Sociedade

Estrada mais perigosa do país é um dos principais acessos a Lisboa

Via tem nove zonas diferentes que registaram pelo menos cinco acidentes com vítimas em cada uma

A Autoridade Nacional de Segurança Rodoviária (ANSR) identificou 60 pontos negros nas estradas portuguesas em 2018, mais 10 do que em 2017, segundo o relatório anual, publicado esta quarta-feira.

O relatório revela ainda que o IC19, que liga Sintra a Lisboa, encabeça a lista das estradas portuguesas mais perigosas, com um total de nove pontos negros. 

Sublinhe-se que os pontos negros representam troços - com um máximo de 200 metros de extensão - onde se tenham registado pelo menos cinco acidentes com vítimas durante o período de 12 meses. Ou seja o IC19 tem pelo menos nove zonas diferentes nesta situação.

No segundo lugar da lista está a Estrada Nacional (EN) 10, entre Vila Franca de Xira e Setúbal pela margem sul do rio Tejo, com oito pontos negros, seguido da A2 (Autoestrada do sul), que tem seis.

Em quarto lugar, surge a A5 (Autoestrada que liga Lisboa a Cascais), com cinco pontos negros, e em quinto está a A20 (Circular Regional Interior do Porto), com quatro.

Com três pontos negros surge o IC17, que liga Sacavém a Algés.

O IC2 (entre Lisboa e Porto), IC29 (entre Porto e Gondomar), IC20 (Via Rápida da Costa de Caparica), EN14 (entre Porto e Braga), EN125 (entre Vila do Bispo a Vila Real de Santo António), A28 (entre Porto e Vilar de Mouros) e a A3 (Porto e Valença) são vias que têm dois pontos negros cada.
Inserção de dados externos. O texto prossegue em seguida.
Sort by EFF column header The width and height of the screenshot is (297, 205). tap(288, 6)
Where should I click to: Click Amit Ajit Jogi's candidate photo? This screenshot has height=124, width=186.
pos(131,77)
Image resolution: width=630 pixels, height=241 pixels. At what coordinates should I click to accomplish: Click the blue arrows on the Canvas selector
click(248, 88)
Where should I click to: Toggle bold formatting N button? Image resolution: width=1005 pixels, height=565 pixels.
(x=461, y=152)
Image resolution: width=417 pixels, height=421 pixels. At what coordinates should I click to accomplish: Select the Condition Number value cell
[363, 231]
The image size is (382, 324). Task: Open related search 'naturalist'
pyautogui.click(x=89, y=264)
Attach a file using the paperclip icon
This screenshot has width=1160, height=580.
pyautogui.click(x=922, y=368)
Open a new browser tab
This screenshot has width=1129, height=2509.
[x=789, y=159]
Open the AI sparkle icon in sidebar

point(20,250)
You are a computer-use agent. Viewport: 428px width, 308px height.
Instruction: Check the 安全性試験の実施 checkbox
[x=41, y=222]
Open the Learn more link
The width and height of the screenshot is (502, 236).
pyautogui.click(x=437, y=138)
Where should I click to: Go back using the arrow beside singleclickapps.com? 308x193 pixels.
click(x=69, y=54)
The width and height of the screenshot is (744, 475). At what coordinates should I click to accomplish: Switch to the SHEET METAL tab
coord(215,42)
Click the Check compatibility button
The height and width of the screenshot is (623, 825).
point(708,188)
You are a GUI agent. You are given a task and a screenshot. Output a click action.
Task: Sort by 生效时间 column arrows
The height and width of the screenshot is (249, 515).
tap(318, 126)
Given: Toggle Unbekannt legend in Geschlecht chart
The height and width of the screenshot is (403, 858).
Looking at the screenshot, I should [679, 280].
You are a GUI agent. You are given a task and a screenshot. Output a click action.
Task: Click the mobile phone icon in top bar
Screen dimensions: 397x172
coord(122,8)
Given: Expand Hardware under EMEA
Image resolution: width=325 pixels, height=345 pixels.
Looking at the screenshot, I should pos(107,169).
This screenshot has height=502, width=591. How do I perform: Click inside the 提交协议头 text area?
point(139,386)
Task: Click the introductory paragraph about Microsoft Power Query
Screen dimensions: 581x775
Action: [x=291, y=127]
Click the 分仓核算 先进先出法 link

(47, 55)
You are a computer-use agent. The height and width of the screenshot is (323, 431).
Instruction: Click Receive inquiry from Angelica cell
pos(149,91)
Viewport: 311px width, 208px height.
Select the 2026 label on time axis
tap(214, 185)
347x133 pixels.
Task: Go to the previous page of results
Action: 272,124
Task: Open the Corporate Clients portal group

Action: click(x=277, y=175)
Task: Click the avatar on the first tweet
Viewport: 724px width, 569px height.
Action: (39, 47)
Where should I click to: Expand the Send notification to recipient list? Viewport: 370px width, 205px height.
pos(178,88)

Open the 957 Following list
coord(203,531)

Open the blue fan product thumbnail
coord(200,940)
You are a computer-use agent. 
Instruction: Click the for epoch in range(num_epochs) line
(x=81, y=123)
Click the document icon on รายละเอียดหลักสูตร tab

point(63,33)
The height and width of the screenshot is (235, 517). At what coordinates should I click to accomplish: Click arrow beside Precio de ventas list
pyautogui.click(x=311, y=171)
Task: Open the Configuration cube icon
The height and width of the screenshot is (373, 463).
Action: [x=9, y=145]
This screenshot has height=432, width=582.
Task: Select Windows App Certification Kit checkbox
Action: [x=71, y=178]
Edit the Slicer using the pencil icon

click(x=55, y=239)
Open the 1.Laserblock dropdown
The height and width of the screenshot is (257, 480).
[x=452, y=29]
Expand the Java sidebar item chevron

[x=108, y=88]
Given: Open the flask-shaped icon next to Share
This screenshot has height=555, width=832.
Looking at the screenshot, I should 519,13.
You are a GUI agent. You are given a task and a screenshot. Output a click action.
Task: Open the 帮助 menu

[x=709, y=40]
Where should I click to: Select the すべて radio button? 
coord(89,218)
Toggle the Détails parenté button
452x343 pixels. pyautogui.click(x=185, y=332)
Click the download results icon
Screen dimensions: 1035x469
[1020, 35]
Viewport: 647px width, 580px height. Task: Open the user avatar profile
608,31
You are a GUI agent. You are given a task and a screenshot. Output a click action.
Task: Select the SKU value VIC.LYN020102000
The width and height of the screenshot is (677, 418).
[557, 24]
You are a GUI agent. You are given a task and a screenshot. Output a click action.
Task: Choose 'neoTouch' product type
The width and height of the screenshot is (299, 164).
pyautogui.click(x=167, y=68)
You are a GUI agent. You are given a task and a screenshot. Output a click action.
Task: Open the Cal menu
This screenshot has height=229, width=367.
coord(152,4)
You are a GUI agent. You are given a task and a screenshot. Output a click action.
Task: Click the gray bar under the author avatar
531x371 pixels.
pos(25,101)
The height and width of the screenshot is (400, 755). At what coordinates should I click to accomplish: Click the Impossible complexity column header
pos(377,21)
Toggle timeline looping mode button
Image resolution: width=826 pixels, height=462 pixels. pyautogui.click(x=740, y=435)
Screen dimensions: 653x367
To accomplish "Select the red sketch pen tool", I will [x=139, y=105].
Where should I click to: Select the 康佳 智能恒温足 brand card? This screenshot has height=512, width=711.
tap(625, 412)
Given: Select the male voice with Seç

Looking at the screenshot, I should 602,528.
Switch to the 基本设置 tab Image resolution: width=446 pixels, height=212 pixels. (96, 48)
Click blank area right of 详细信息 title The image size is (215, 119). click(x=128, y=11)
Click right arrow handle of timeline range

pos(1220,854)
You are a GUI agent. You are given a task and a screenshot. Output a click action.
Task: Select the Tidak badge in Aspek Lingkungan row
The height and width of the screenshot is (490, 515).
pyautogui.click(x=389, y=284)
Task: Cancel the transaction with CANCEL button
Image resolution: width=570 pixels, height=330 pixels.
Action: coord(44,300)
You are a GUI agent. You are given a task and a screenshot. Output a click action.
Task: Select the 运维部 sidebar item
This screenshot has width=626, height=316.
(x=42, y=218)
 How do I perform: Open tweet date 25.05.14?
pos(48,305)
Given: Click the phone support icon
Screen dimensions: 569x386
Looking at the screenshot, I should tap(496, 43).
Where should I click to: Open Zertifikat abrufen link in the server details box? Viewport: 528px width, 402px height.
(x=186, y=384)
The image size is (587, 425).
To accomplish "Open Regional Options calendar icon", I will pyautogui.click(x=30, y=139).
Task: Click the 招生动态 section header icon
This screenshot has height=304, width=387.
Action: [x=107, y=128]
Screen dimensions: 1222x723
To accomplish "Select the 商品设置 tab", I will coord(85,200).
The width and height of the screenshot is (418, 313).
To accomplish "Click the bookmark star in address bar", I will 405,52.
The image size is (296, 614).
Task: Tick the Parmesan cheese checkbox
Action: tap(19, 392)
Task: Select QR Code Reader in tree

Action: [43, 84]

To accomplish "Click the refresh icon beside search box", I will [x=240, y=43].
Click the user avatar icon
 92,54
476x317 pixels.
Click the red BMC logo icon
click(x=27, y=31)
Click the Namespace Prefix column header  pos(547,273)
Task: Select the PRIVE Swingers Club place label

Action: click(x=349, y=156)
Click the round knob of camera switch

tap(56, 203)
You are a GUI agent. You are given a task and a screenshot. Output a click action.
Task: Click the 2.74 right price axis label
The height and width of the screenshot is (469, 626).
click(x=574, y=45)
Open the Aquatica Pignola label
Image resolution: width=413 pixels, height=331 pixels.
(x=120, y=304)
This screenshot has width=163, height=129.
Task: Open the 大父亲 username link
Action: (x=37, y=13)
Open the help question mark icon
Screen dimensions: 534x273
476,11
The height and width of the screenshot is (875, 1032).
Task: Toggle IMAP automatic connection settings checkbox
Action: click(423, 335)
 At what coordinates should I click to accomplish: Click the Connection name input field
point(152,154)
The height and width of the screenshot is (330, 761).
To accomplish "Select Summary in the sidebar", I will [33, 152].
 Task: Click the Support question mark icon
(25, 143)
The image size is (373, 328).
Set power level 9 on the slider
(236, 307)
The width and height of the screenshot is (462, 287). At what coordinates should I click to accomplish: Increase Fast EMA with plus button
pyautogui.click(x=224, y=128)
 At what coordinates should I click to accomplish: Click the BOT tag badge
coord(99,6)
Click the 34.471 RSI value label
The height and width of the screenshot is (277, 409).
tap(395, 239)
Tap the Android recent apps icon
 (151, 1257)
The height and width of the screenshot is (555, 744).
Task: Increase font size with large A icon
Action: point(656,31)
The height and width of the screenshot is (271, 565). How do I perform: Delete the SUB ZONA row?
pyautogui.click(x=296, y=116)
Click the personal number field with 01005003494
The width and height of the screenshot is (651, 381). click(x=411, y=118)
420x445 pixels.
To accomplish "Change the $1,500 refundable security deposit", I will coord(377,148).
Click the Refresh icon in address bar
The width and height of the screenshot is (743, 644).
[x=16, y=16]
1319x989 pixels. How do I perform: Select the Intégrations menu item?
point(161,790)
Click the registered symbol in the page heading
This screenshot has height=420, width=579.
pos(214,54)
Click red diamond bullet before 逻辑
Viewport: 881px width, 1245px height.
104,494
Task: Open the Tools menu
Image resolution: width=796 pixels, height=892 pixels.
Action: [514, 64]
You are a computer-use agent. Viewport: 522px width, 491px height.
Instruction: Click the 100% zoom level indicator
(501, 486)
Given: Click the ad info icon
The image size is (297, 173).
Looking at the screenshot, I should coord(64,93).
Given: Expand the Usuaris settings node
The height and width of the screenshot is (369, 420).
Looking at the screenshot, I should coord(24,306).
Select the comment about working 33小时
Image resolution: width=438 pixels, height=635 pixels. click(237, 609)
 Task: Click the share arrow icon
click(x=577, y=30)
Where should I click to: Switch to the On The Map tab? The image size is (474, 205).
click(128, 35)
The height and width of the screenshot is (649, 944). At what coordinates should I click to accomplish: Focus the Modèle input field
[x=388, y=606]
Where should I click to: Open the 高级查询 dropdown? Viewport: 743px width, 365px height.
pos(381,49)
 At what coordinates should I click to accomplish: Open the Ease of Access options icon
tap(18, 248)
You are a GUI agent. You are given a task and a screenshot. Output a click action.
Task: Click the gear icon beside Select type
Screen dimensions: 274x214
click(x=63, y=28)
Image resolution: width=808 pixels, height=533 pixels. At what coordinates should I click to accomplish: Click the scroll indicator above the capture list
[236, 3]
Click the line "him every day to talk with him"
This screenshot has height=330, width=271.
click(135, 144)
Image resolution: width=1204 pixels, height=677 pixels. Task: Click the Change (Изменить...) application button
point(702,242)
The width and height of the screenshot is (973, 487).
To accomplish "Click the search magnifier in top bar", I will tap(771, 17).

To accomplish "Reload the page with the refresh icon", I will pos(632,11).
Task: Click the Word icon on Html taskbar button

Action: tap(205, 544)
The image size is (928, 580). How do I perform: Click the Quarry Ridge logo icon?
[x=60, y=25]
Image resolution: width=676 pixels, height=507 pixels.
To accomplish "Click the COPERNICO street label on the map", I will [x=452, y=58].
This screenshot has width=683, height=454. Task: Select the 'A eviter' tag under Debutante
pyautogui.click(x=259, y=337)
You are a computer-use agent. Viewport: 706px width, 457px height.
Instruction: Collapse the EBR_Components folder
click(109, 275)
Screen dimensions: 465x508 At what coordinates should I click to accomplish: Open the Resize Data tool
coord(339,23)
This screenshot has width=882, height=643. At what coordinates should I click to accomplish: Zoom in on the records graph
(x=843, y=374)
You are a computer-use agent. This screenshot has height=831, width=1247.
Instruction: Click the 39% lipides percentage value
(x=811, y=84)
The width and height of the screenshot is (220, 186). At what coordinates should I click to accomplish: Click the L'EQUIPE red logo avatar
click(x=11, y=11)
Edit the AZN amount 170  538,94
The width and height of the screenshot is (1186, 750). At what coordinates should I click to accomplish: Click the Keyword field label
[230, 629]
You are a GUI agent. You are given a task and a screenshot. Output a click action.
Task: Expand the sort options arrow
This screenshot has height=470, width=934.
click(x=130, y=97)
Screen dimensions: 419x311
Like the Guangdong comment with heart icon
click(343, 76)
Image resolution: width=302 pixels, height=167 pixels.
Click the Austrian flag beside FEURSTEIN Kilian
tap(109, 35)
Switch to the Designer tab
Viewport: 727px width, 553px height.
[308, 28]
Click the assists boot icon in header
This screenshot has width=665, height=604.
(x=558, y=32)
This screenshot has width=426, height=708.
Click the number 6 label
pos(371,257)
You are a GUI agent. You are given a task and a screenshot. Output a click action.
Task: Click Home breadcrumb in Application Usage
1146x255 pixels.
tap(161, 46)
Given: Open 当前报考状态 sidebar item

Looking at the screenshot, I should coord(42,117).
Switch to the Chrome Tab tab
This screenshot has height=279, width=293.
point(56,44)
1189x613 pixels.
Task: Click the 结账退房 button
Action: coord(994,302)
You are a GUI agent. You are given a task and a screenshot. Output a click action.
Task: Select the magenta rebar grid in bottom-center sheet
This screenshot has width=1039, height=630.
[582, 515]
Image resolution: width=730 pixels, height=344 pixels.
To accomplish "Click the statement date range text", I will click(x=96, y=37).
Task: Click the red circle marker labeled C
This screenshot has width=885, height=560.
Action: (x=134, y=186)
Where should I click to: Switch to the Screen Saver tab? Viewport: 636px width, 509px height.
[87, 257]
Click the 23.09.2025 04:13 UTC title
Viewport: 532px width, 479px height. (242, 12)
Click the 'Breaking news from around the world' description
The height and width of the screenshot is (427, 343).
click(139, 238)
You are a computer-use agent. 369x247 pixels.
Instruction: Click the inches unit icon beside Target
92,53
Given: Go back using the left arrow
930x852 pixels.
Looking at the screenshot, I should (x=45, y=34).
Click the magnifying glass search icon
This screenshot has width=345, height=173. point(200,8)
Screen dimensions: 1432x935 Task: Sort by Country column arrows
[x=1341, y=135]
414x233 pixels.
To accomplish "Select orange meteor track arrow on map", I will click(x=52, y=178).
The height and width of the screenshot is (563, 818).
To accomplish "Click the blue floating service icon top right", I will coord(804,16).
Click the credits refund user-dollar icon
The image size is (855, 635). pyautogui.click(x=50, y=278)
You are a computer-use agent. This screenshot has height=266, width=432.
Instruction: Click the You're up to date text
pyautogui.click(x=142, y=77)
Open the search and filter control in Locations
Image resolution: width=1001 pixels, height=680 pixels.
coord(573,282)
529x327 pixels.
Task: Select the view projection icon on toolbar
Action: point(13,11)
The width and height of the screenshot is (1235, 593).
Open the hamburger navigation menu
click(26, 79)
O mesmo relatório da ANSR indica ainda que em 2018 registaram-se 34.235 acidentes com vítimas, dos quais resultaram 508 vítimas mortais – contabilizando-se os óbitos que foram declarados no local do acidente ou durante o transporte até ao hospital. Além das vítimas mortais, houve 2.141 feridos graves e 41.356 feridos ligeiros.

Os números respeitantes a 2018 são muito significativos, porém demonstram uma descida face ao ano anterior, houve menos 181 acidentes com vítimas (-0,5%), menos duas vítimas mortais (-0,4%), menos 57 feridos graves (-2,6%) e menos 431 feridos leves (-1,0%).